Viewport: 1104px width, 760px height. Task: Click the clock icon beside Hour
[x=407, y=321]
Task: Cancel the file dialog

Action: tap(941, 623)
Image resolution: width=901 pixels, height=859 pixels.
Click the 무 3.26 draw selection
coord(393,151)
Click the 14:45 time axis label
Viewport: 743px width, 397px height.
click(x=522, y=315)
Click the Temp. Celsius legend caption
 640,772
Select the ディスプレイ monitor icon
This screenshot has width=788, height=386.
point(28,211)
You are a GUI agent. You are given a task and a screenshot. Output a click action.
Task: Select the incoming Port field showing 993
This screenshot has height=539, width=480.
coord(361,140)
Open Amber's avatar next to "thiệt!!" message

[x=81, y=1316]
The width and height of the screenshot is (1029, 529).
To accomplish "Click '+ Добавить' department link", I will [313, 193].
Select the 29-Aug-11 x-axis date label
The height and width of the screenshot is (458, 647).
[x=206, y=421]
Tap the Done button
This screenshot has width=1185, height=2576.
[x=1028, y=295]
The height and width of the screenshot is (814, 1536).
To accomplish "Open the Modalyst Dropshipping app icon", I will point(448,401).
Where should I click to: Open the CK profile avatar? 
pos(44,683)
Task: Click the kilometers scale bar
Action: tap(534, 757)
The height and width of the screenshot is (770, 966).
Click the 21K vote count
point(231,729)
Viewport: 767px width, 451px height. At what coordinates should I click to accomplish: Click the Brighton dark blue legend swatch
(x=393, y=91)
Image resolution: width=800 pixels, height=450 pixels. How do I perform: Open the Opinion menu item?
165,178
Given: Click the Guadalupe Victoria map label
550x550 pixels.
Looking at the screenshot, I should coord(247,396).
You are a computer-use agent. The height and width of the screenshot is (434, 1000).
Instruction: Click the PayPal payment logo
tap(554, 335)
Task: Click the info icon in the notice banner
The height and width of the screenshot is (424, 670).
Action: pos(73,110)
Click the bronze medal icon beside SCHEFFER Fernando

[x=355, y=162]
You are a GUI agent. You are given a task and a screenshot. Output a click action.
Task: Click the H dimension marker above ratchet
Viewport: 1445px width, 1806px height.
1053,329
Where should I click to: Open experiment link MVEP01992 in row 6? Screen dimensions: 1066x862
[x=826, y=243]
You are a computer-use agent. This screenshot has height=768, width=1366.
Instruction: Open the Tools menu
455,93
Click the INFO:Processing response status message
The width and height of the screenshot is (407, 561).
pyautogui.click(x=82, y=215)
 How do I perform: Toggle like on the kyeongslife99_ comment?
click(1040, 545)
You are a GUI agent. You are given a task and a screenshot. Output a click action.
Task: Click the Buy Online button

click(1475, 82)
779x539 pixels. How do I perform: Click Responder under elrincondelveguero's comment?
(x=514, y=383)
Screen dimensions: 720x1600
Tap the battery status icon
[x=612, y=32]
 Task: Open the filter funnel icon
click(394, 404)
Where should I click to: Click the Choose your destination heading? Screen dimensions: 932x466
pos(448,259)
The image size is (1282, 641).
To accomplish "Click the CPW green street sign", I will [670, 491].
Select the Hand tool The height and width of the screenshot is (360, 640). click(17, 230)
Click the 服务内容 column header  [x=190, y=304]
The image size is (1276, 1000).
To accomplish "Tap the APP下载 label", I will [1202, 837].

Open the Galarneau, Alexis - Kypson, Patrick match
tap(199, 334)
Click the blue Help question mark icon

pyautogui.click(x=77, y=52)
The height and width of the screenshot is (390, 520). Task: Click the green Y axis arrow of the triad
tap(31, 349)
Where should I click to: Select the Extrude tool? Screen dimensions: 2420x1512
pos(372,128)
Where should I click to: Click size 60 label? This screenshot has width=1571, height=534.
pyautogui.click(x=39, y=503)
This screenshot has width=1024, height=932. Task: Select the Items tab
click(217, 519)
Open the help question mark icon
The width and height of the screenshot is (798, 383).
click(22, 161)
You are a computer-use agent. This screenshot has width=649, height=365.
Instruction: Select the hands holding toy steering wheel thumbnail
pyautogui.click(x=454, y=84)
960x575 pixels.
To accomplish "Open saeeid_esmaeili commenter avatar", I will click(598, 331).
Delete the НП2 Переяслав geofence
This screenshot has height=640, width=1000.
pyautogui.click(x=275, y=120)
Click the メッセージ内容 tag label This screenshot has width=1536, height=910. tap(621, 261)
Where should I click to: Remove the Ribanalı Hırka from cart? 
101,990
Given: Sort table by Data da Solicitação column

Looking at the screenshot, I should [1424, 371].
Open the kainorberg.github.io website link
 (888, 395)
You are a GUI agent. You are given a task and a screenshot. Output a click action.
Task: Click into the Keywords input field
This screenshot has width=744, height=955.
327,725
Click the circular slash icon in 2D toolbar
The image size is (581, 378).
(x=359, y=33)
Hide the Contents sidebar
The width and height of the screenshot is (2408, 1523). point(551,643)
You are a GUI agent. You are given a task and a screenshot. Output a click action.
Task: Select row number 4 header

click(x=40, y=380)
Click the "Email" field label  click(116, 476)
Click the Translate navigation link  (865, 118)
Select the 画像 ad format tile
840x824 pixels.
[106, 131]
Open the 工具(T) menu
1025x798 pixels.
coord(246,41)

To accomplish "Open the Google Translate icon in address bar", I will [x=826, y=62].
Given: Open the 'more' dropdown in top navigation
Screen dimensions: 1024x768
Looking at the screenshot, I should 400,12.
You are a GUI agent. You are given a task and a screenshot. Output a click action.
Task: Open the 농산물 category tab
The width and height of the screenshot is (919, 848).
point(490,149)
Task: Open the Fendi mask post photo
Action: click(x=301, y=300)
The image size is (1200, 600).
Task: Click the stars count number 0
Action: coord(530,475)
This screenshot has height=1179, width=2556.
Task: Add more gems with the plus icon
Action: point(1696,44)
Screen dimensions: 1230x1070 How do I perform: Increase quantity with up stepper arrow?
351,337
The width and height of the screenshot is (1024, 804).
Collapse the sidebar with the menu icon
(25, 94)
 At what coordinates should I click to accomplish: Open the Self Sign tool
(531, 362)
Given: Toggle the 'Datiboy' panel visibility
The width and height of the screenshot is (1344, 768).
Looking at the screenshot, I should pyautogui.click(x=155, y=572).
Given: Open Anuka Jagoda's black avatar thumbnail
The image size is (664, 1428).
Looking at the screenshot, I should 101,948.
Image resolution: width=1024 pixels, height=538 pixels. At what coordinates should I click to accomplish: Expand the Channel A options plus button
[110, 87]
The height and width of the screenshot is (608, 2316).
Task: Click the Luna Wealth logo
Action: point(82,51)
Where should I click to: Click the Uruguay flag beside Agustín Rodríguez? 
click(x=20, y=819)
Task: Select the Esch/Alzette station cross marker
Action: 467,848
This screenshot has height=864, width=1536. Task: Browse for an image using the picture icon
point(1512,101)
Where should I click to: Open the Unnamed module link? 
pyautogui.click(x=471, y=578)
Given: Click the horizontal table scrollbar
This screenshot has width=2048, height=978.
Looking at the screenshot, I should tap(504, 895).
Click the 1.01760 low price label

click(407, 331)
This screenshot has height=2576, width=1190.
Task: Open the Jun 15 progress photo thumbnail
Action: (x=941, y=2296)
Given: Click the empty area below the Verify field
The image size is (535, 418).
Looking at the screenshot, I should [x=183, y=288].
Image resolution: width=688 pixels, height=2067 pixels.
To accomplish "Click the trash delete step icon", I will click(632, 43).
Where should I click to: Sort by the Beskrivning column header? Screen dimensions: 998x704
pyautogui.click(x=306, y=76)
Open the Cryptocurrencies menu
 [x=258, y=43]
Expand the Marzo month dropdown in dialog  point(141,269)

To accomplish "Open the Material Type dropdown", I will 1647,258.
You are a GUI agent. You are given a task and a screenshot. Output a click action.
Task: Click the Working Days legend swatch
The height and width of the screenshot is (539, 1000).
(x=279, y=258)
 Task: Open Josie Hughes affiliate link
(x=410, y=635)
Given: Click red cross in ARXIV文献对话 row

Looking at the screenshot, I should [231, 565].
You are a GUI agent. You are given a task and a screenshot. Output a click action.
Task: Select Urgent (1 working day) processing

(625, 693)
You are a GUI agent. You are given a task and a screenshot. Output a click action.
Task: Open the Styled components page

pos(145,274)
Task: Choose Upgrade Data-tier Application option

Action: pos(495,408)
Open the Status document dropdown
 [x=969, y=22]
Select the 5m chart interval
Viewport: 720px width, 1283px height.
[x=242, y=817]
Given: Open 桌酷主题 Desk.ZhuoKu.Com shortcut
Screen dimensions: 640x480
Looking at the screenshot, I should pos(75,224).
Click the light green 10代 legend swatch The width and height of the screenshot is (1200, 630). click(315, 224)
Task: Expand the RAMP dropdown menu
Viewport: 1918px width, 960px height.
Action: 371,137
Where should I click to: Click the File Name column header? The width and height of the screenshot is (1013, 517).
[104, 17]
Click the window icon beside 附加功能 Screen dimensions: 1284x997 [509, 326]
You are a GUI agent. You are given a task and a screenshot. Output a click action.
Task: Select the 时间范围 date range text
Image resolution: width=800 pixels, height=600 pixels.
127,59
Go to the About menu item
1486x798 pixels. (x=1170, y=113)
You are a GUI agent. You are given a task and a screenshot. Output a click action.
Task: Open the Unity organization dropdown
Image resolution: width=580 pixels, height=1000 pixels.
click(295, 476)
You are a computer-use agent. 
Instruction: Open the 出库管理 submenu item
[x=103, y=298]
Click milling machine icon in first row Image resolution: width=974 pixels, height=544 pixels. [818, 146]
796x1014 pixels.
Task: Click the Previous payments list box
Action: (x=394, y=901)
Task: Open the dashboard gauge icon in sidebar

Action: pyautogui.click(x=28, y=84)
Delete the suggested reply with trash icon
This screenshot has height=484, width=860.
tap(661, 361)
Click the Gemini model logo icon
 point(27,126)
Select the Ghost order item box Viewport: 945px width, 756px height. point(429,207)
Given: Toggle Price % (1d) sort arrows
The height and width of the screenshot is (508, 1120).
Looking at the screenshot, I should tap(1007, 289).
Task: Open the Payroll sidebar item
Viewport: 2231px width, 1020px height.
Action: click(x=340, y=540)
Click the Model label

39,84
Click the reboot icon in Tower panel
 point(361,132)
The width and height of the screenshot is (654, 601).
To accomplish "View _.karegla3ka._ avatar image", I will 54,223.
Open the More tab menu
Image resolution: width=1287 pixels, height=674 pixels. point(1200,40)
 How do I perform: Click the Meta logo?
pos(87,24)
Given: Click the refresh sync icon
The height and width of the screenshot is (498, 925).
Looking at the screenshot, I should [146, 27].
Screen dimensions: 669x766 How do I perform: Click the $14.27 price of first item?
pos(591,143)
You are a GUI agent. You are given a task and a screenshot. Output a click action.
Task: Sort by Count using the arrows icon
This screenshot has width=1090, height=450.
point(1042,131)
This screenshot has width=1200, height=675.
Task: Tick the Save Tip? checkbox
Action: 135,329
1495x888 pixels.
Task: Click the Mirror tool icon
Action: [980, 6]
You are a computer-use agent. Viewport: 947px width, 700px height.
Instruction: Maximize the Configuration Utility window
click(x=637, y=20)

○ ○ ○ ○ ○

§ Assigned task:
Output the records above exactly, from their first line through the line that contains "Click the 14:45 time axis label", and add nothing.

§ Output below:
Viewport: 1104px width, 760px height. Task: Click the clock icon beside Hour
[x=407, y=321]
Task: Cancel the file dialog

Action: tap(941, 623)
Image resolution: width=901 pixels, height=859 pixels.
Click the 무 3.26 draw selection
coord(393,151)
Click the 14:45 time axis label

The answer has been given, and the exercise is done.